>> BEGIN

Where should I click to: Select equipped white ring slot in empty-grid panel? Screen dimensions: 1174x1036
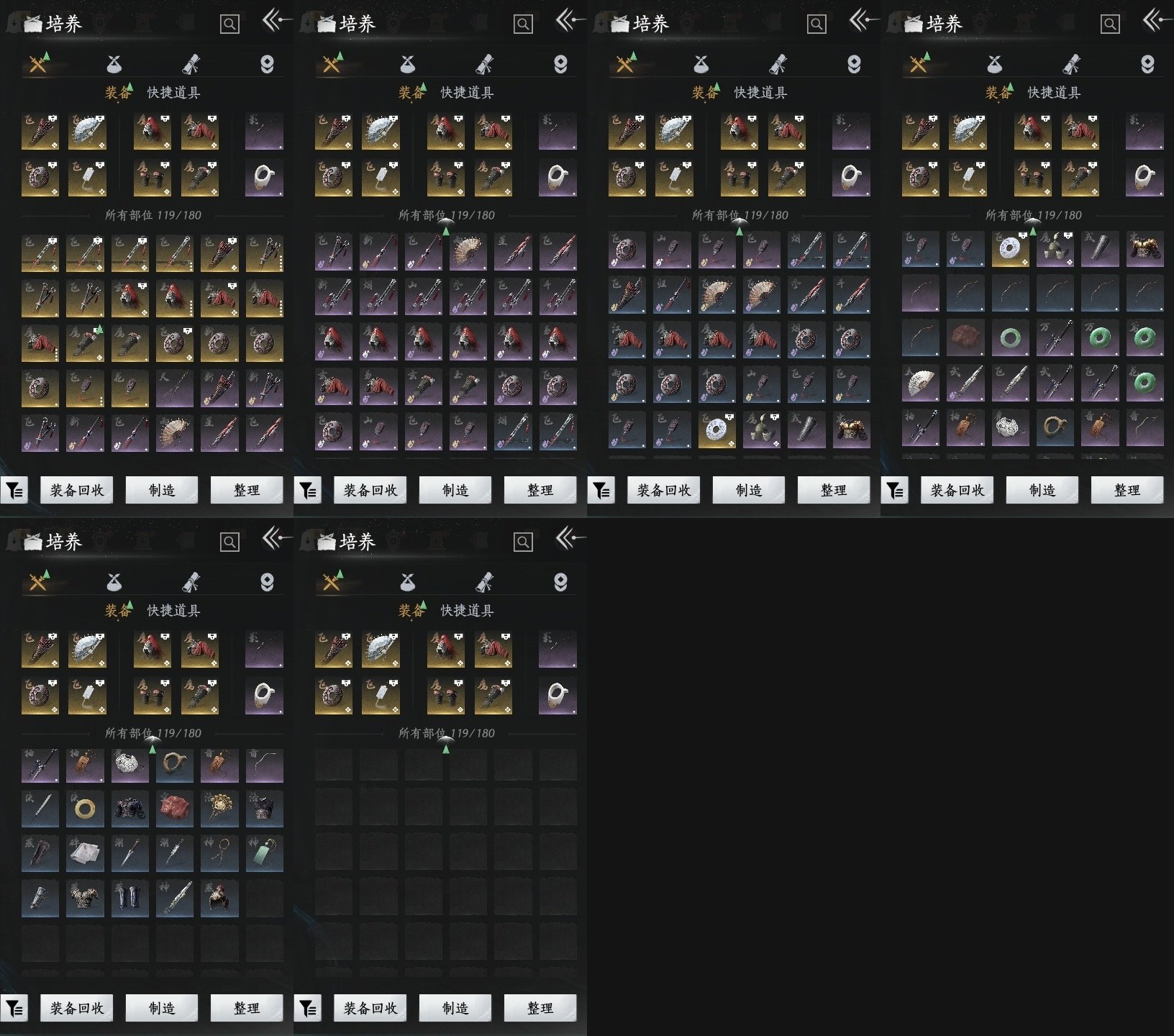[x=558, y=696]
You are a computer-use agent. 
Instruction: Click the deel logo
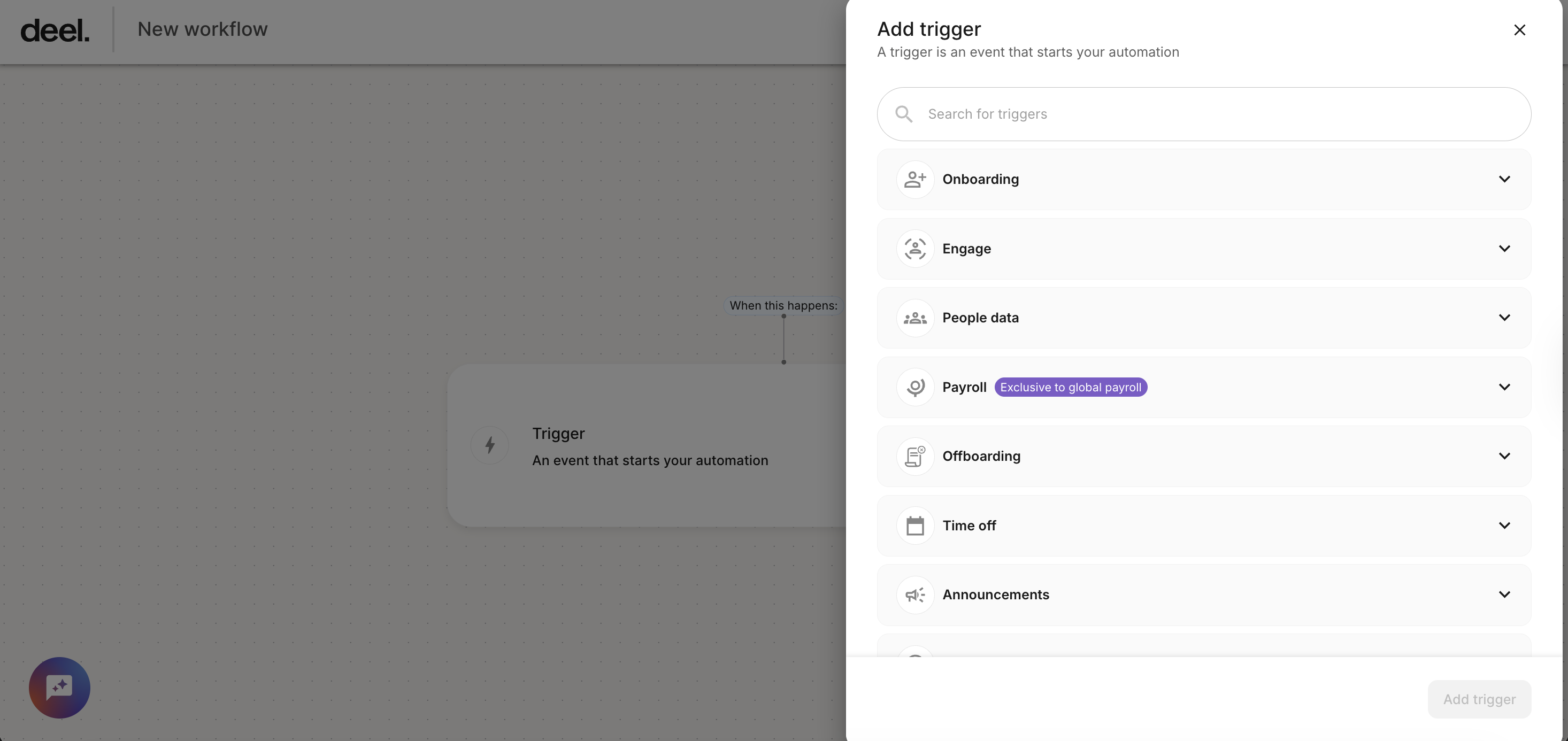pyautogui.click(x=55, y=28)
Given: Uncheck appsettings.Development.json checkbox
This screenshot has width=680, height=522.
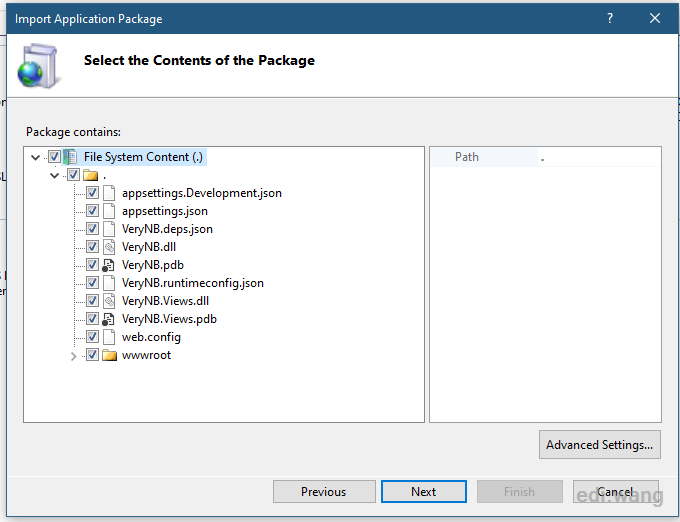Looking at the screenshot, I should (x=92, y=192).
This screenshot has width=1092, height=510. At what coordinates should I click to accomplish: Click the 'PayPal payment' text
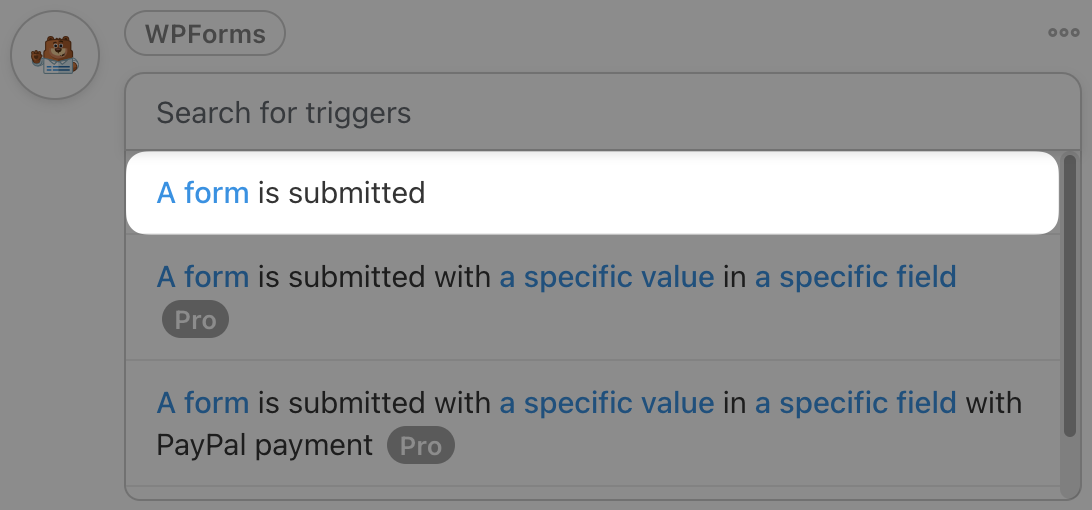point(265,445)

>> END

*The exercise*:
Render the material as a numbered list, leaving out blank lines and any pictures.

*Answer for this exercise*:
1. Where should I click to: Select equipped white ring slot in empty-grid panel? Screen dimensions: 1174x1036
2. [x=558, y=696]
3. You are a computer-use agent. 
4. Instruction: Click the deel logo
5. pyautogui.click(x=55, y=28)
6. Given: Uncheck appsettings.Development.json checkbox
7. This screenshot has width=680, height=522.
8. Looking at the screenshot, I should (x=92, y=192).
9. This screenshot has width=1092, height=510. At what coordinates should I click to accomplish: Click the 'PayPal payment' text
10. point(265,445)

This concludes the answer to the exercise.